「誰にでもある意図的に友達を避けた少年の日々が甦る」CLOSE クロース 清藤秀人さんの映画レビュー(感想・評価)
誰にでもある意図的に友達を避けた少年の日々が甦る
ルーカス・ドン監督が前作『Girl ガール』に続いて放った作品は、やはり他者との違いに悩み、苦しむ少年たちの葛藤を描いて入るものの、本作の方がより幅広い共感を得るかも知れない。なぜなら、子供の頃、大好きな友達がいたとする。でも、その友達との関係を周囲から奇異な目で見られ、それが嫌で関係を絶ってしまった、なんて経験は誰にでもあるはずだから。

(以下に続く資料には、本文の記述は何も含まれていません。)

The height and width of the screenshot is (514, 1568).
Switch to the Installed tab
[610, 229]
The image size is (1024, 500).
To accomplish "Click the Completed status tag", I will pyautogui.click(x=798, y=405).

主人公のレオはいつも一緒にいる、暮らしていると言ってもいい親友のレミとの関係を、クラスの女子から『カップルなの?』と聞かれたことが妙に恥ずかしくて、レミとの距離を置き始める。仲間外れになることを恐れて、新しい友達と仲良くし、それまでやってなかったアイスホッケーにもトライしてみる。そして、いつものようにレミの家に泊まっても、同じマットレスで寝ることがなくなった。何となく、あくまで何となくやったことが、果たして、どんな悲劇を引き起こすのか!?

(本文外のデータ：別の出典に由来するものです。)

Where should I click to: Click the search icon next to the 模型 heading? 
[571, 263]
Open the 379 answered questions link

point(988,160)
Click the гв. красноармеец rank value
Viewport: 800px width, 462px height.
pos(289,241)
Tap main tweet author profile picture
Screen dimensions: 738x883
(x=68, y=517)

子供だからとは言えない、残酷な仕打ちがもたらす予期せぬ出来事の顛末を描く映画は、やがて、少年らしい結末をレオに与える。その清々しさは半端ないのだが、注目すべきは子供たちを見守る大人たちの眼差しだ。生きていくこの世界には色々が出来事があって、色々な人々が重なり合って成り立っている。そこもまた、本作の視野の広さを象徴している。